Which of the lines below hold the word "agent"? Pull each of them out.
(RECORDS SHOWN Opens)
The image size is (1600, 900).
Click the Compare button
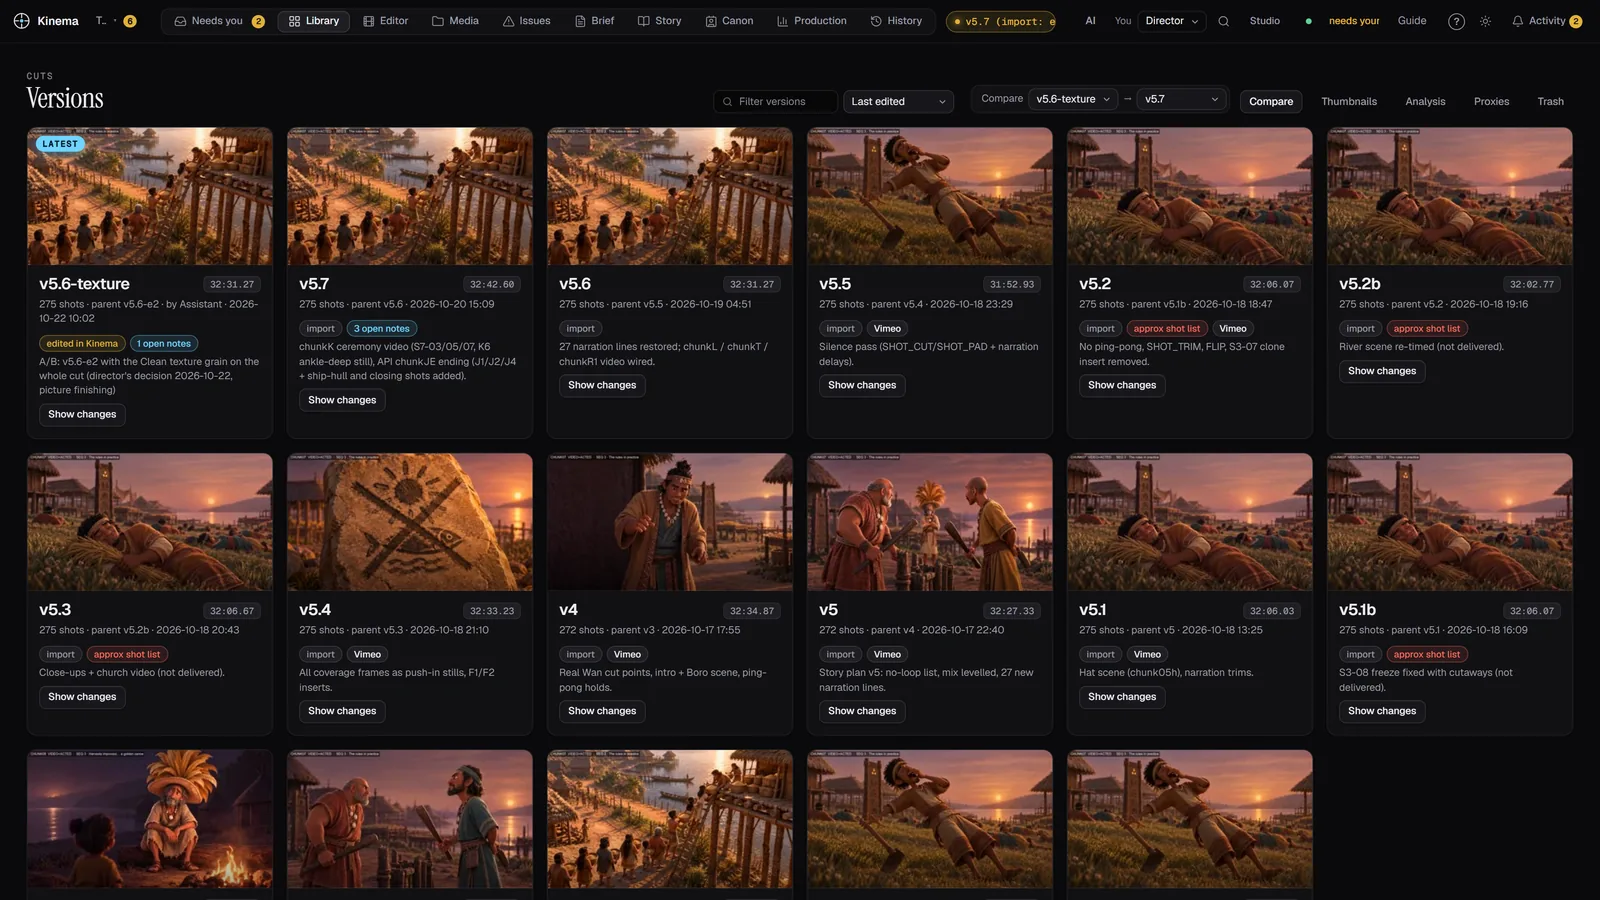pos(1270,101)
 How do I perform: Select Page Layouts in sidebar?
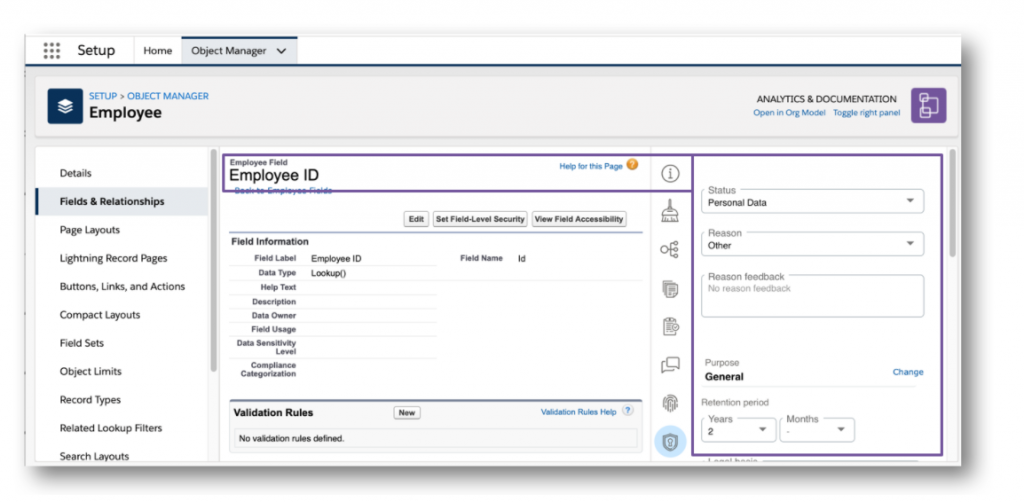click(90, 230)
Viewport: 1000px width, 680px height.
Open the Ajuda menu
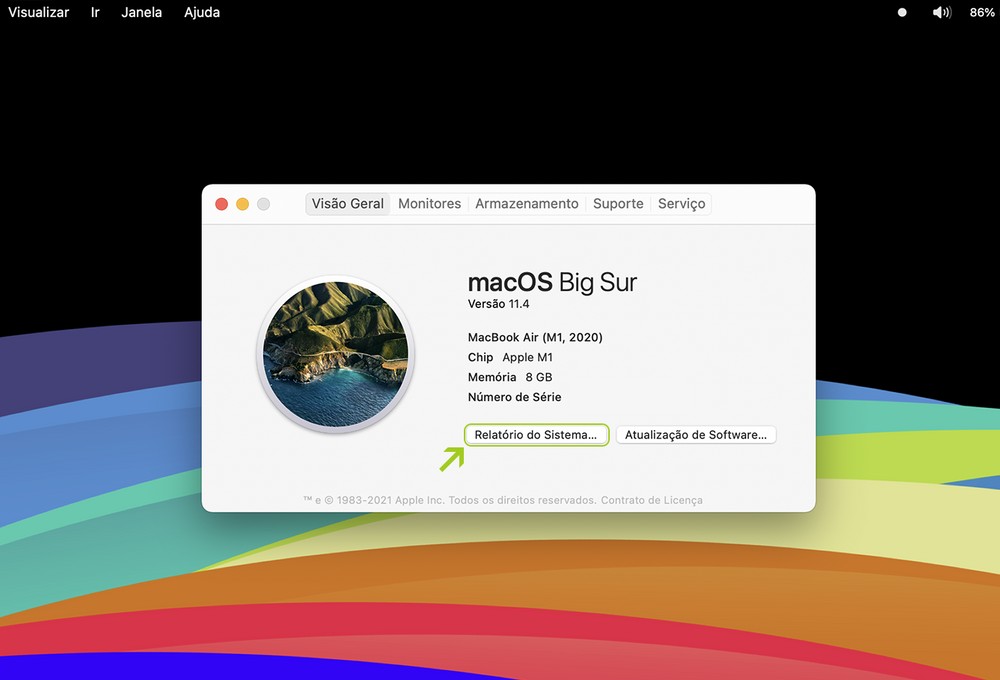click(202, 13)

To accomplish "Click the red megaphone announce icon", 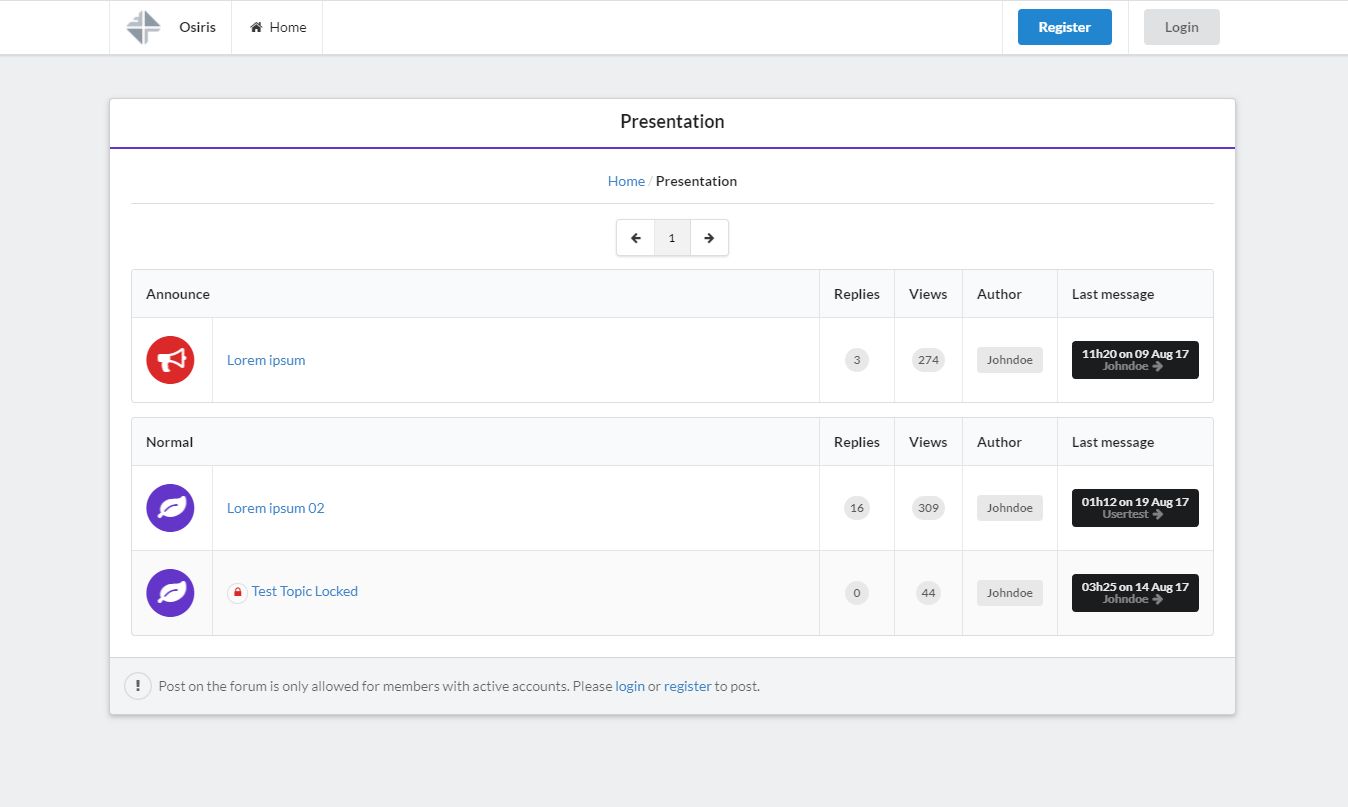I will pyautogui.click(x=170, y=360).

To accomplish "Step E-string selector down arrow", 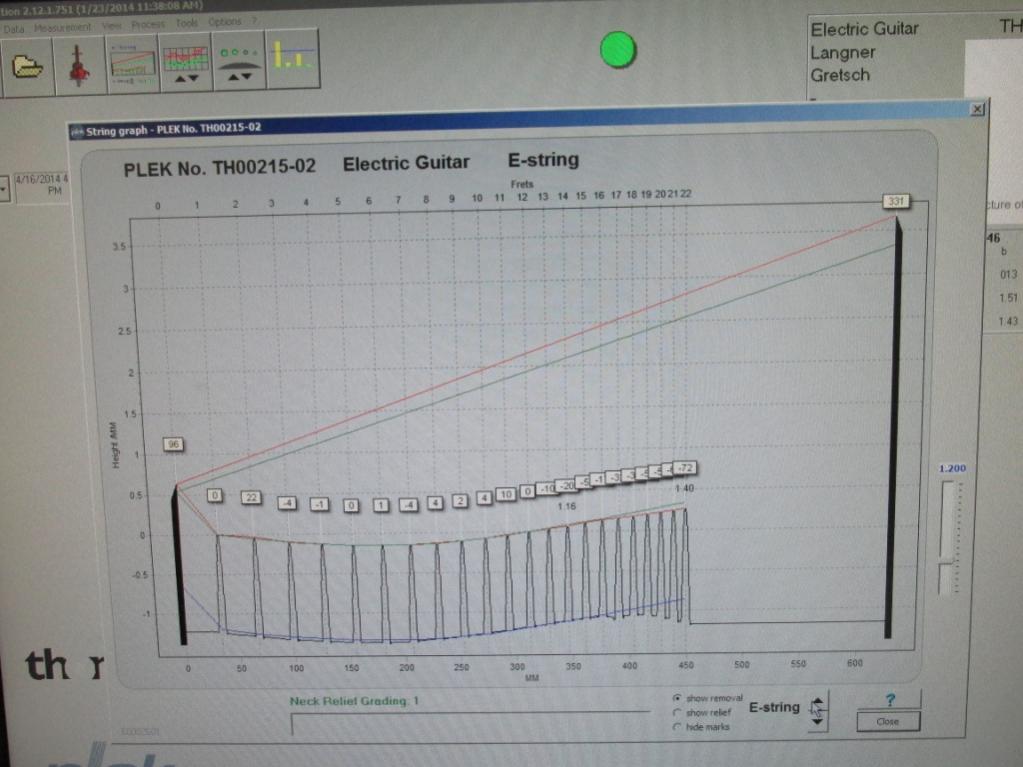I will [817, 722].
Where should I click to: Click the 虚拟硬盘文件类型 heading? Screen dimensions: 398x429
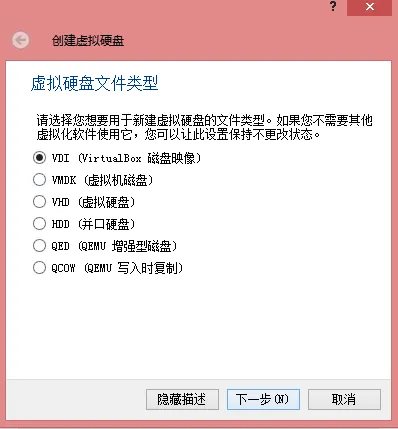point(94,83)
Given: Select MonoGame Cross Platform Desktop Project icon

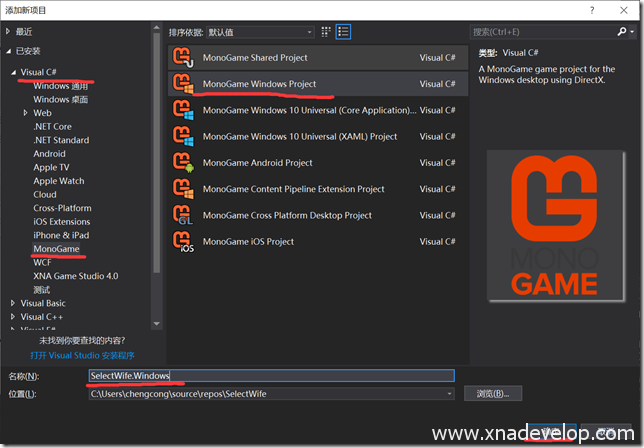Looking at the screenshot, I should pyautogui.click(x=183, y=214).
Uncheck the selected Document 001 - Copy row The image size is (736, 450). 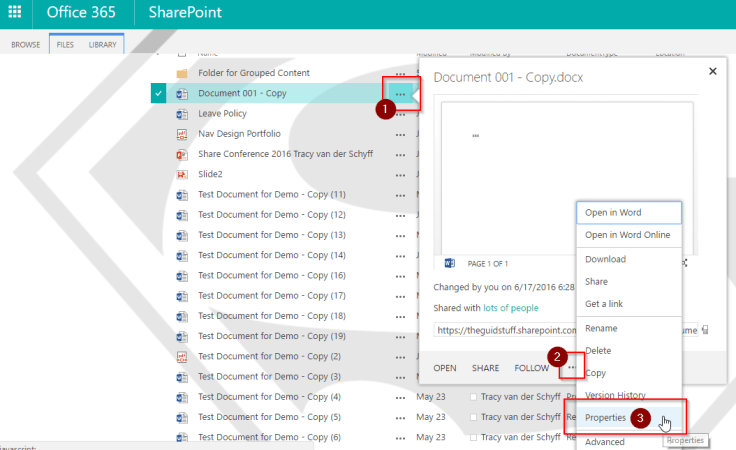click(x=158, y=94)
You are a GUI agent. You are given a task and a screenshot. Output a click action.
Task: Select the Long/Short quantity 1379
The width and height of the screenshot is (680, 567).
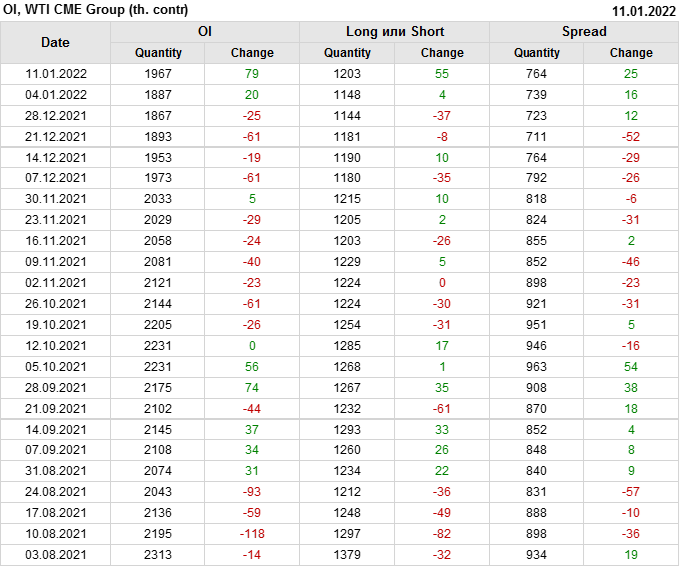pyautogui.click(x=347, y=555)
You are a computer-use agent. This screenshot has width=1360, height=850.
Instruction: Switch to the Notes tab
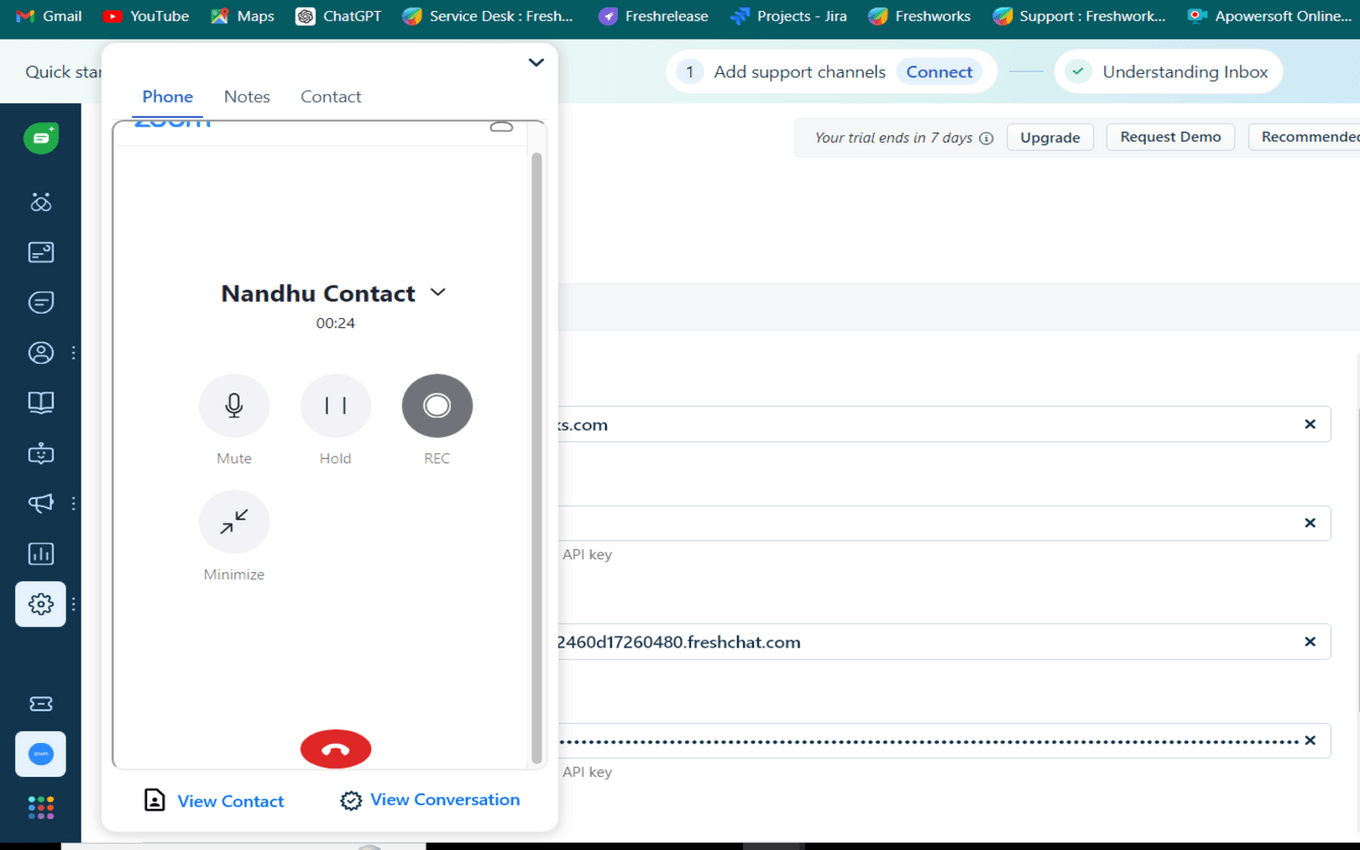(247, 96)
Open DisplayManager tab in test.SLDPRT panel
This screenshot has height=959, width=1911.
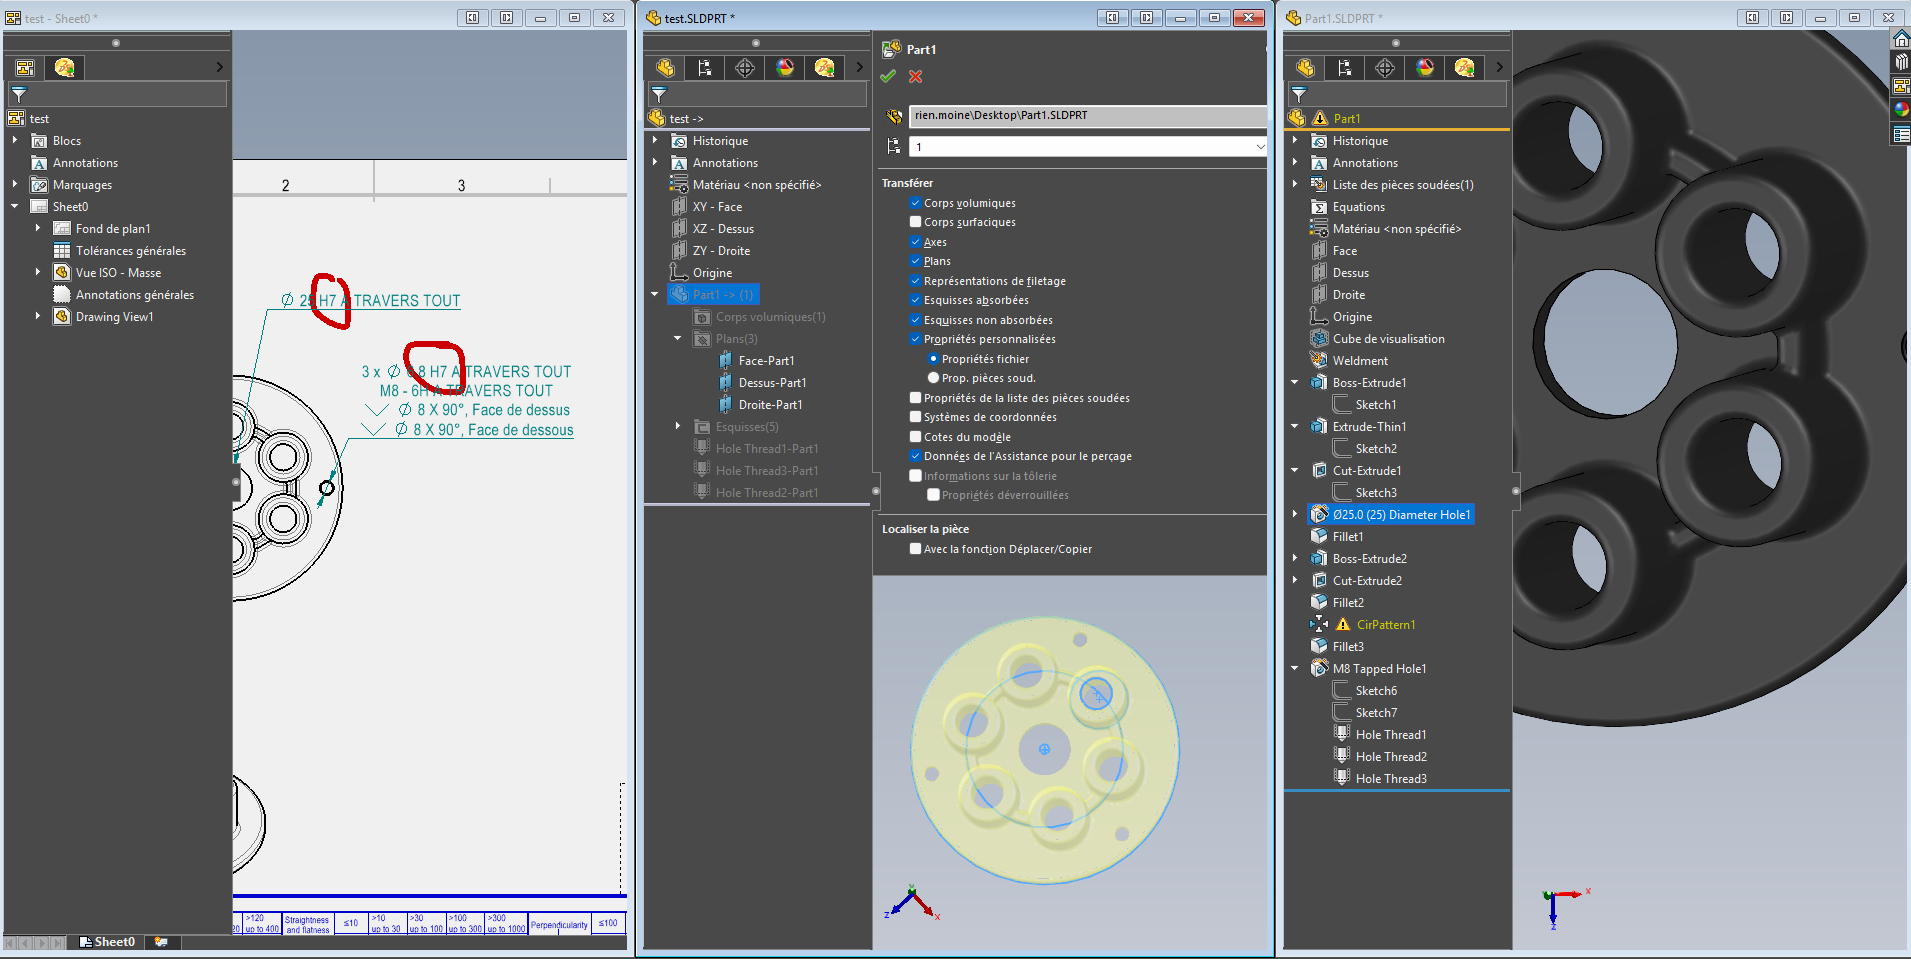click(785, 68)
(RECORDS SHOWN Closes)
→ ANSWER FOR THE TASK
You are a GUI agent. You are given a task and a screenshot. Output a click action.
You are a computer-use agent. This screenshot has width=1360, height=850.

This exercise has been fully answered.